I would submit to you, Madame, that it is fine to act all high and mighty when your daddy is a dead movie star, but down here, where real life happens – down here in the STREETS, Ms. Newman, we can ill afford the luxury of your squeamishness. The majority of us, Ms. Newman, do not oversee a multi-million dollar company as you have the good fortune to – good fortune, Ms. Newman, which I hasten to emphasize, is not based on merit, but which was deposited into your ungrateful lap by your father. While it may jar you learn it, Ms. Newman, the plain fact is that for the overwhelming majority of hardworking Americans like myself, there is no option but to poop in a bowl and eat it for money. Welcome to your wake-up call.
On an unrelated note, that Oscar your dad won for the “Color of Money” was a joke and everyone knows it.
You know what? I’m sorry. That was uncalled for. May we start over? You know what it is? I cannot STAND my life. I know this is not your fault, Ms. Newman, and I have no right to take out on you.
It’s just that I have this office job that I hate like syphilis. Every day that I don’t burn that place to the ground is a mystery of such eye-popping wonder, I can’t even tell you. Where did my life go, Ms. Newman? I used to be an attractive guy. My wife couldn’t keep her hands off me back in the day. And now LOOK at me. I’m a sad, fat old man. I don’t BLAME her for stiff-arming me in the sack. I wouldn’t want this paunchy old wreck pawing at me, either. The other day, I told my nine-year-old to get his PJs on, and he didn’t even SAY anything – he just threw an elbow to my groin and walked out of the room.
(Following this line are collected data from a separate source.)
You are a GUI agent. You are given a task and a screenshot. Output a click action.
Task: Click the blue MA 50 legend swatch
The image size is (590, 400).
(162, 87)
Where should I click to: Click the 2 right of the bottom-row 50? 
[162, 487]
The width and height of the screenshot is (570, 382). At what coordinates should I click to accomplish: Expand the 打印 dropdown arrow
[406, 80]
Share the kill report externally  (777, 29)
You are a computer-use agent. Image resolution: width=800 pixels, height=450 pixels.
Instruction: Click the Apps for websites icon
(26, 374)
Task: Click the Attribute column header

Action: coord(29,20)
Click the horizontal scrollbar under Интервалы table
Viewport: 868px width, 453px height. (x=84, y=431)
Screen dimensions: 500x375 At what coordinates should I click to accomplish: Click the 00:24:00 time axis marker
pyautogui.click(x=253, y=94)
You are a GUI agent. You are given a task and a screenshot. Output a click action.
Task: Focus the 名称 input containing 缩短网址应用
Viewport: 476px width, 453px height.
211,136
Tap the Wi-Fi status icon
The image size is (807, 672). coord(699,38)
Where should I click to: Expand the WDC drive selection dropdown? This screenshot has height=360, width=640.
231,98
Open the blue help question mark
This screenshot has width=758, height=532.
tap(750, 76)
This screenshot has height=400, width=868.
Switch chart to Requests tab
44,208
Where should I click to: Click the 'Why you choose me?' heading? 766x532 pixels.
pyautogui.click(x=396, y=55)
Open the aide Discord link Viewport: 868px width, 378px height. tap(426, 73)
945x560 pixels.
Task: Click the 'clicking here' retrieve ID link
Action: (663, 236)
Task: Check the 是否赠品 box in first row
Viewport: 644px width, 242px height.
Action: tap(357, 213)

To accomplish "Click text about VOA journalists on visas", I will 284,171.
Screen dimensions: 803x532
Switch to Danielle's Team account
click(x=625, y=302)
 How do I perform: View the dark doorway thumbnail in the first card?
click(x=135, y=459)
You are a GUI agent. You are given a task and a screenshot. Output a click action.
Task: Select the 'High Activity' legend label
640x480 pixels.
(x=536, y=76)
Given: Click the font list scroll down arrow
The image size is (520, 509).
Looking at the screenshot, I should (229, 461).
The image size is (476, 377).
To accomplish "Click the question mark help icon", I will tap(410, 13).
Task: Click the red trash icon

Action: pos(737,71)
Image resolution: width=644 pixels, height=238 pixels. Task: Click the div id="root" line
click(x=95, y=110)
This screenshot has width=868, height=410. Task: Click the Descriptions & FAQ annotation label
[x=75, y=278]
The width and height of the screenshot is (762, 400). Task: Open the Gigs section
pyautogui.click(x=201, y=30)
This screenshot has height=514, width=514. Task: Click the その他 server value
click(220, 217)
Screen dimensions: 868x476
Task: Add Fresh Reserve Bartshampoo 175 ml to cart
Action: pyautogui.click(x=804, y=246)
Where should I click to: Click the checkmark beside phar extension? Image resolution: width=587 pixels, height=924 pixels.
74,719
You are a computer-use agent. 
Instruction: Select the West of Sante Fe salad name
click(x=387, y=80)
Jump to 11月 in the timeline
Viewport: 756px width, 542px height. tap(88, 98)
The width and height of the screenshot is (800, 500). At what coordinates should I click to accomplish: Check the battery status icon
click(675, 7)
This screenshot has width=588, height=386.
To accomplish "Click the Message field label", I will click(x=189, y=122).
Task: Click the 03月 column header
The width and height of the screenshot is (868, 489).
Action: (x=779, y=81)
And have SEEN my eyebrows? I’ve got these freaking Gandalf wizard-hairs that are threatening overtake my forehead. And if you feel like having a good cry, then try catching a glimpse of THIS body in the mirror as you step out of the shower. And you open the paper every day and you just feel the will to live draining away. And so finally some friend of yours asks you to do some dirt-baggity little show that nobody comes to and you come up with some half-baked idea about pooping in a bowl and eating it and you KNOW that this is a perfectly HORRIBLE idea, but it is the very best you can come up with because all the originality has been completely leached out of you by the pummeling vortex of impotent rage and thwarted hopes that your life has become. And so instead of weeping in the shower all Monday night, you do SOMETHING.
So in that spirit, Ms. Newman, the spirit of not executing my co-workers and refraining from pulling a full-on all-male version of “Thelma and Louise” except that I have no real friends to speak of, so it would be more precisely just a “Thelma”, I respectfully request a donation in the amount of $10,000. And if you do NOT wish me to create a world premiere performance of pooping out your cookies and eating them, I would therefore request a donation of $20,000.